News, Opinion

Why data quality, not algorithms, will decide future of AI, says Core42 official

Rajeev Nair, Chief Delivery Officer, Core42.

Across sectors, AI programs are faltering not because models lack capability, but because data environments remain fragmented. 

As artificial intelligence becomes embedded into the operating fabric of enterprises and governments, a sharper question is emerging: what will actually determine whether AI succeeds at scale? 

Despite constant debate around model performance, speed, parameters, and benchmark scores, the industry is still looking in the wrong place. The decisive constraint is no longer algorithmic capability. It is whether the underlying data can be trusted. 

That trust breaks down in familiar, structural ways. Incomplete or unrepresentative datasets hard-code bias into automated decisions. Duplicated records create contradictions that derail integration and training. Outdated information rapidly loses relevance. And data trapped in silos prevents AI systems from forming the coherent, unified view of reality they are meant to interpret. 

These failures do more than reduce accuracy; they erode confidence. When data integrity is weak, AI outputs become harder to explain, harder to validate, and ultimately harder to adopt. In the real world, that trust deficit becomes a deployment ceiling long before model sophistication becomes a differentiator. 

The consequences are already visible. Gartner projects that through 2026, 60% of AI initiatives will be abandoned due to the absence of AI-ready data, as projects stall at pilot stage or fail to deliver measurable business value. Across sectors, AI programs are faltering not because models lack capability, but because data environments remain fragmented, poorly governed, and increasingly misaligned with regulatory and sovereignty requirements.

“International studies consistently point to the same pattern: data quality and integration failures are the dominant causes of unsuccessful deployments.” 

The conclusion is clear: governance and data integrity, not algorithms, will determine who scales AI successfully. 

For most of the last decade, AI progress was framed as an algorithmic race. That focus delivered extraordinary breakthroughs, but it is now producing diminishing returns. Systems built on weak data foundations may appear impressive in controlled settings, yet fail under real-world complexity, regulatory scrutiny, or operational scale. 

Today, the competitive advantage is shifting. Sustainable AI growth requires a different foundation: models deployed in environments where data quality is measurable, access is governed, lineage is traceable, and accountability is built in. In this new phase, organisations will not be separated by who has the most advanced model, but by who has the most AI-ready data estate. 

How Organisations Are Responding
In response to escalating data risk and accelerating AI adoption, organisations can no longer afford to manage unstructured data through fragmented, siloed initiatives. Discovery, governance, security, and infrastructure modernisation must operate as a single model, not as disconnected programs that react after issues surface. The era of static policies and one-time clean-ups is over. What is required now is continuous visibility, policy-driven control, and lifecycle accountability embedded directly into everyday data operations. 

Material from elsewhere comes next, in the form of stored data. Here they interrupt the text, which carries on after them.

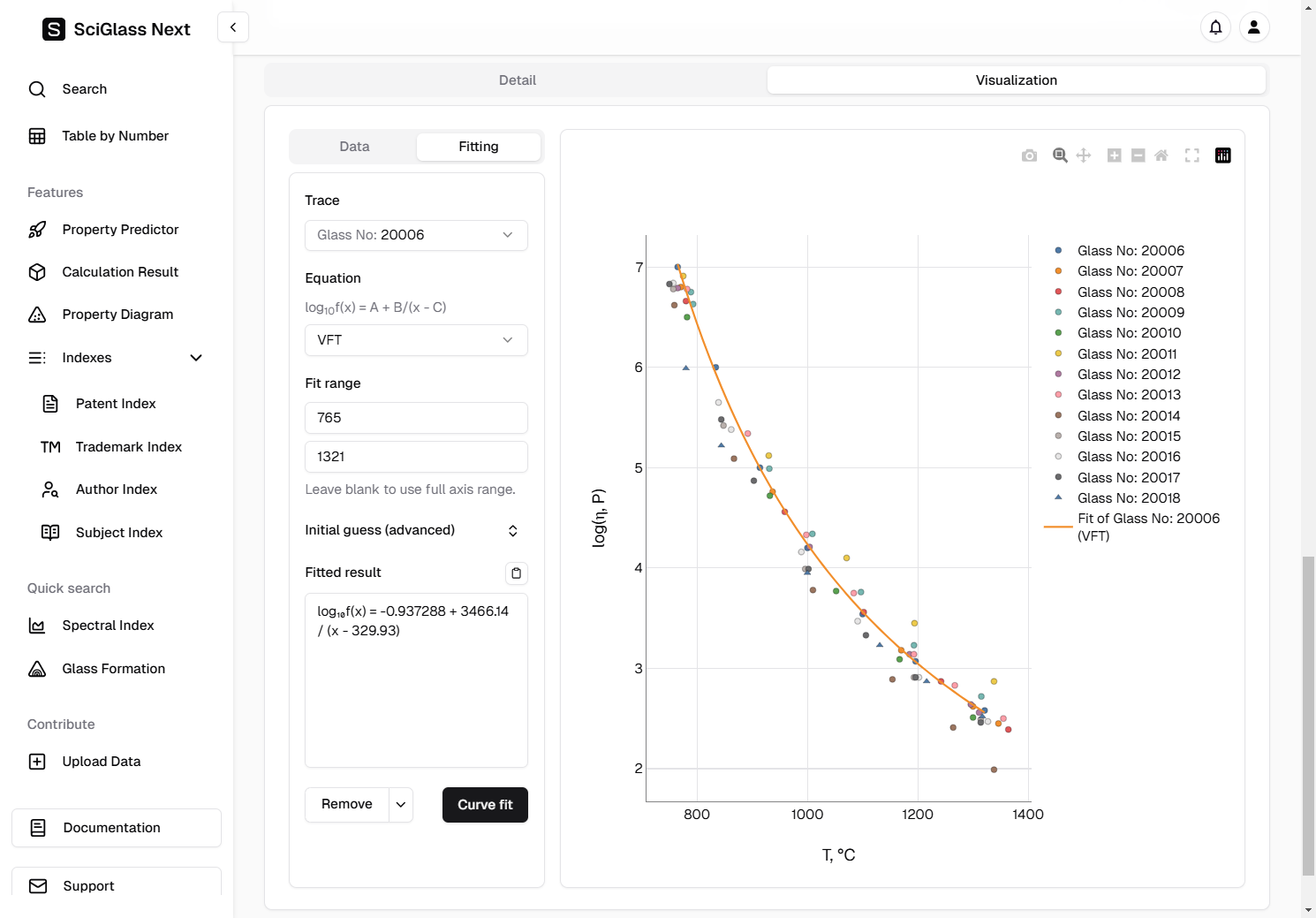Select the zoom tool in plot toolbar
Screen dimensions: 1316x918
1060,156
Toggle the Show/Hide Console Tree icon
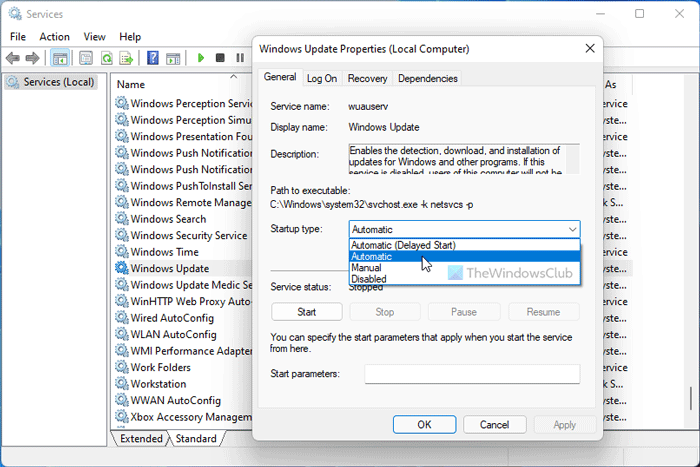Screen dimensions: 700x467 coord(60,58)
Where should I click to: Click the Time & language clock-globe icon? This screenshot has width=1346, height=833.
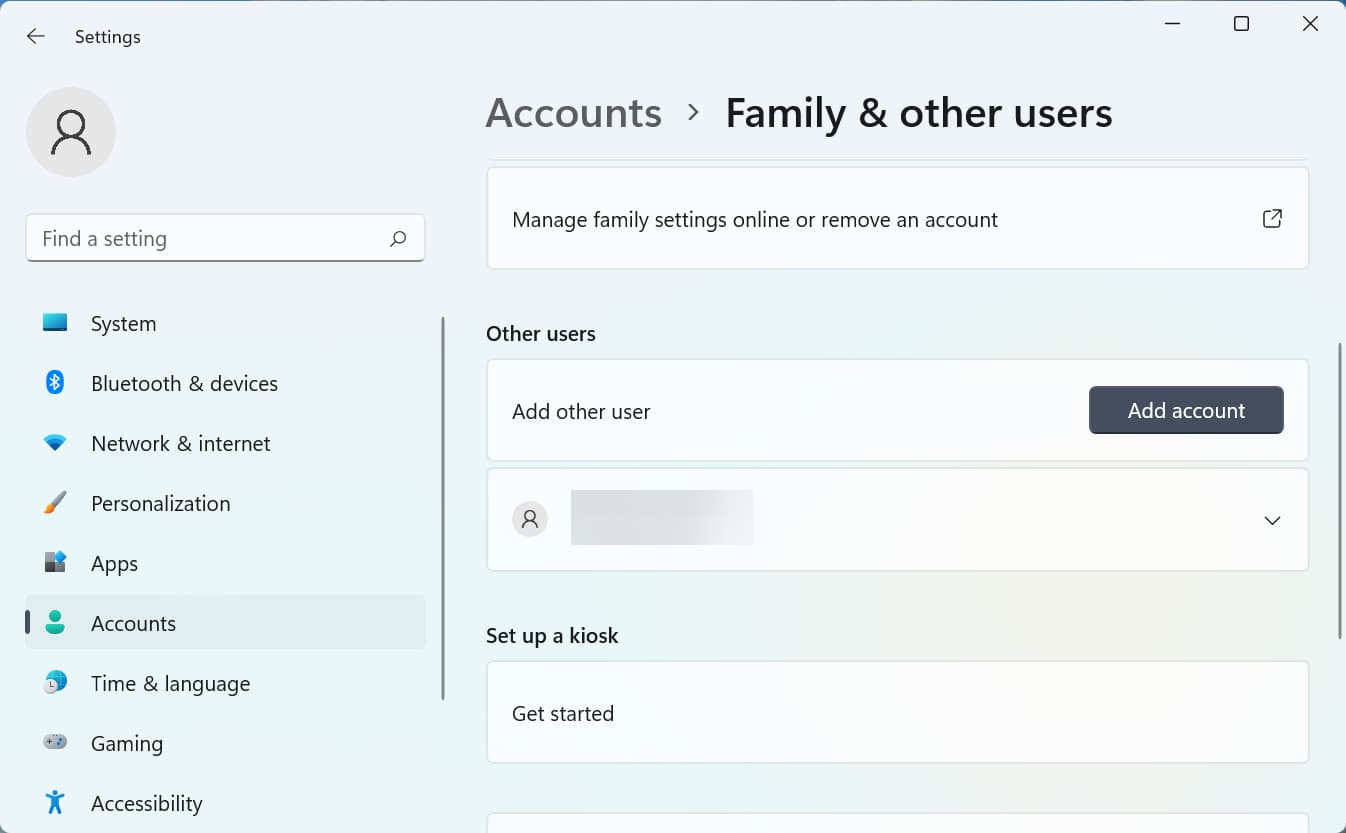[x=55, y=683]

 This shift requires more than governance frameworks; it requires operational capability. Organisations must combine deep data discovery with automated governance and action, enabling them to continuously identify redundant, obsolete, and sensitive data, enforce retention and access controls, and securely migrate, archive, or retire information across on-premises and cloud environments. 

Just as critically, accountability must move closer to the business through role-based transparency and self-service workflows, while centralised guardrails ensure consistent compliance, security, and regulatory alignment at scale. 

Without this transformation, unstructured data will remain a growing source of operational risk, regulatory exposure, and uncertainty in AI-driven decision-making. Organisations that act decisively can turn this challenge into advantage, converting unstructured information into a governed, reliable asset as it moves and evolves. Those that delay will find themselves addressing yesterday’s issues while tomorrow’s risks accelerate. 

A Middle East Model for Responsible AI
As AI moves from experimentation to large-scale deployment, the Middle East is emerging as a distinctive leader through a deliberate, resilient approach that treats data governance, sovereignty, and quality as foundational capabilities, not afterthoughts. 

This shift is already measurable. PwC reports that 30% of Middle East organisations plan to implement responsible AI practices in the next 12 months, reflecting a growing recognition that trust, governance, and regulatory alignment will determine who can deploy AI sustainably. 

 By embedding accountability and operational discipline into their data environments, organisations across the region are building AI systems designed to perform under real-world complexity. In doing so, the Middle East is establishing a credible blueprint for responsible AI at scale, one grounded not in short-term model advantage, but in strong data foundations that make trust possible.  

 This opinion piece is authored by Rajeev Nair, Chief Delivery Officer, Core42.